Although supporting charitable causes is not new to Meghan or the Royals, her recent visit to South Africa resonated with locals and the rest of the world because she used it as an opportunity to highlight gender-based violence, a profound issue that’s been making headlines around the world as the war on women intensifies.
Harry and Meghan, otherwise known as the Duke and Duchess of Sussex, began their royal tour in Cape Town where they visited a number of organizations and community projects.
Their first stop was the Justice Desk in the Nyanga township. The Mbokodo Club is one of their projects that empowers girls in vulnerable communities by offering self-defense classes.
While standing between a group of Mbokodo girls and community members, Meghan proclaimed, “While I’m here with my husband as a member of the royal family, I want you to know that for me, I am here with you as a mother, as a wife, as a woman, as a woman of color, and as your sister.”
This heartfelt declaration set the tone for the rest of her visit.
Meghan continued her focus on female empowerment and gender equality by meeting with a group of female leaders, activists, and changemakers to better understand how gender-based violence has shaped the country and is currently affecting the women of South Africa.
While talking to the women, Meghan said: “The leadership and strength shown by these women is remarkable, and at a time when the issue of gender and gender-based violence is at the forefront of people’s minds, I hope their voices will resonate and not only give comfort but also create change.”
After a roundtable discussion at the University of Johannesburg to talk about the challenges facing women pursuing higher education, she announced that the Association of Commonwealth Universities was awarding gender grants to three major universities in South Africa.
“The goal here is to be able to support women as they are working in research and higher education roles.
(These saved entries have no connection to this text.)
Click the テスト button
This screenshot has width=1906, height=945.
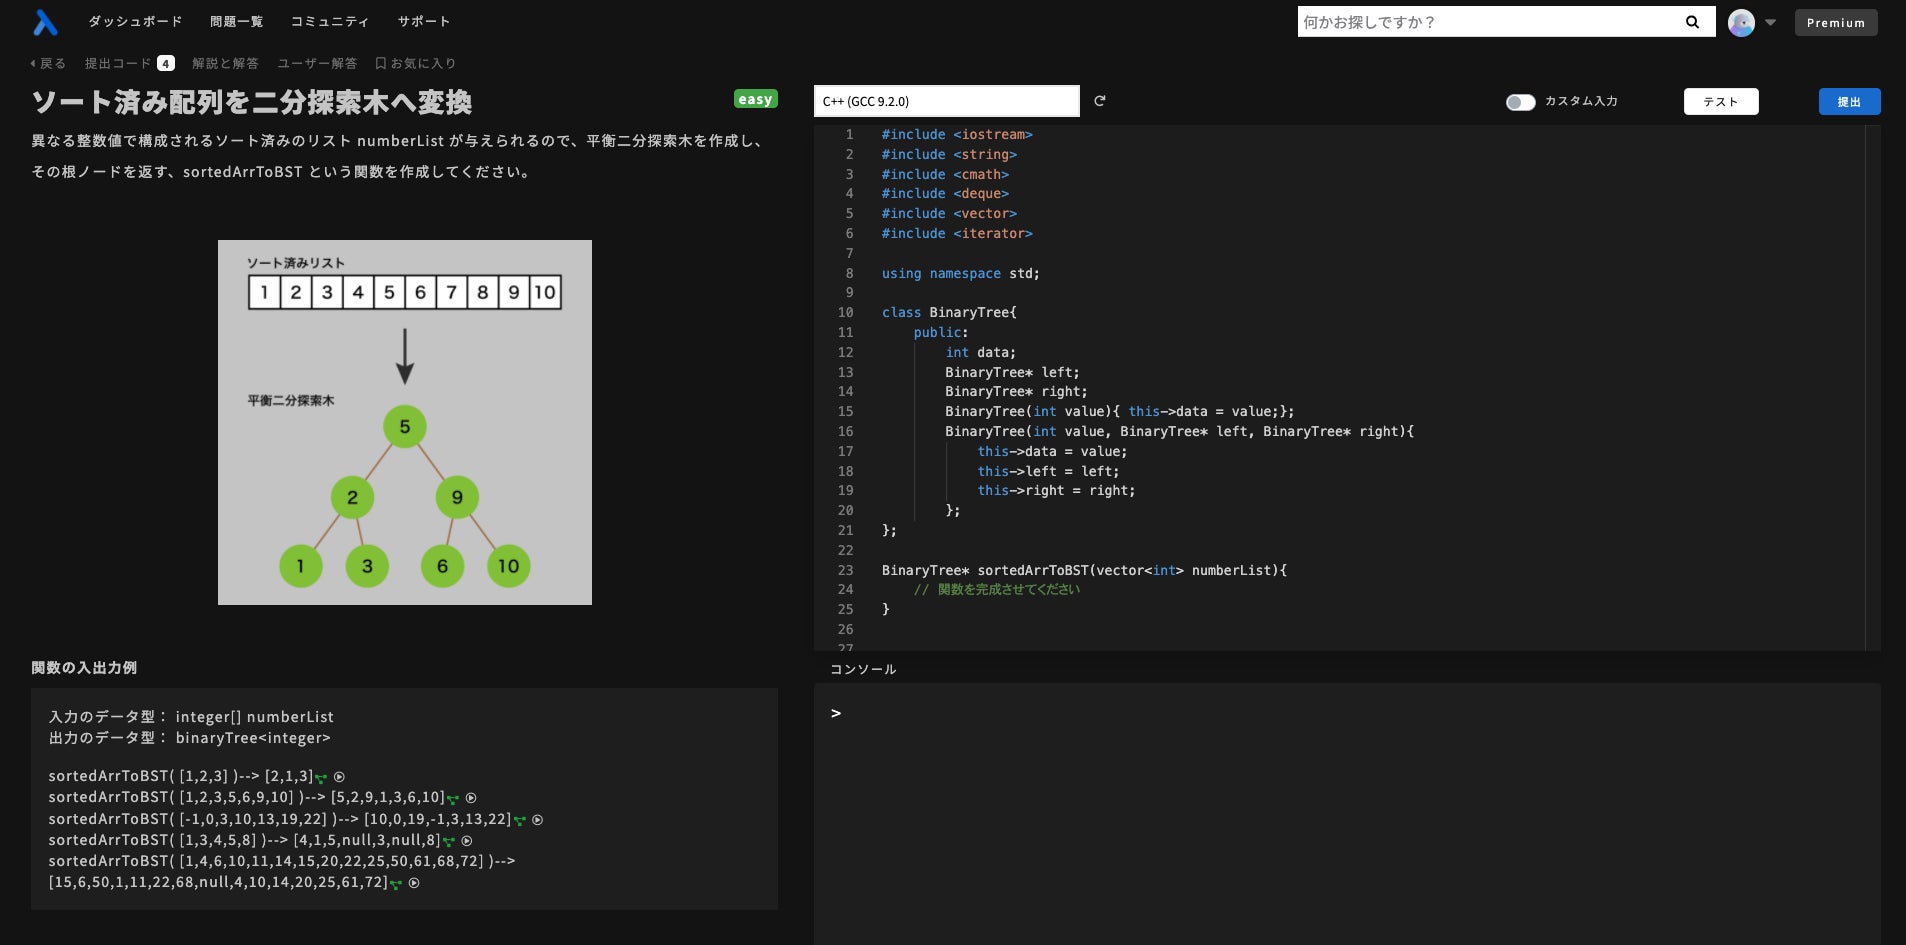pos(1721,101)
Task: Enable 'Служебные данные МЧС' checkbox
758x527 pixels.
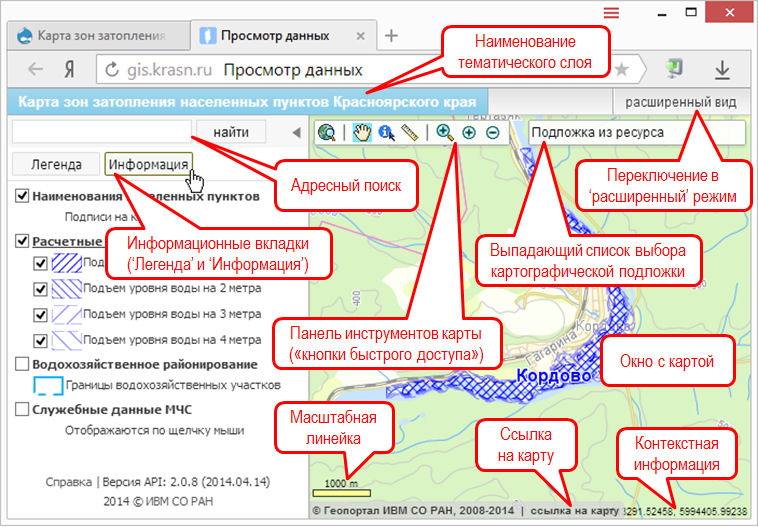Action: [x=23, y=409]
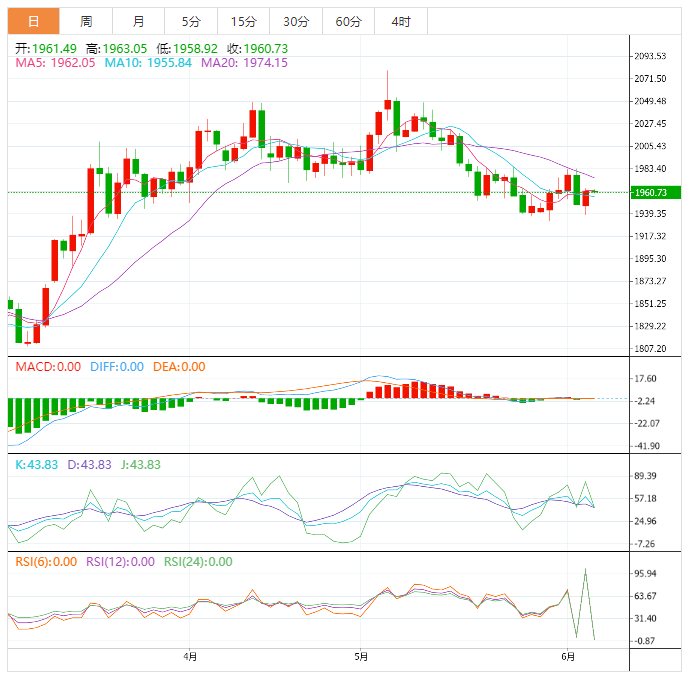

When a woman is empowered it changes absolutely everything in the community, and starting an educational atmosphere is really a key point of that,” she said.
However, despite the visit being filled with notable figures and high-profile events, a particularly powerful moment was when she visited the memorial for Uyinene Mrwetyana, a UCT student whose death triggered a mass protest against gender-based violence in Cape Town in September.
Meghan quietly tied a ribbon to the memorial with the Xhosa words “Simi kunye kulesisimo” written on it, which means “We stand together in this situation”.
Despite marrying into one of the most powerful families in the world, a family whose lives are dictated by tradition and decorum, Meghan has remained true to who she is and what she believes. She is owning her role by engaging personally in issues she cares about and using her position to raise awareness around organizations doing inspiring work and bringing global attention to gender-based violence and the importance of the fight for gender equality.
Although Meghan is a powerful voice against gender inequality, there are thousands more like her who are finding their voices and rising up to join the fight against gender-based violence.
This is one of a series of posts that will highlight inspiring and influential women who are contributing towards the fight for gender equality, UN Sustainable Development Goal #5.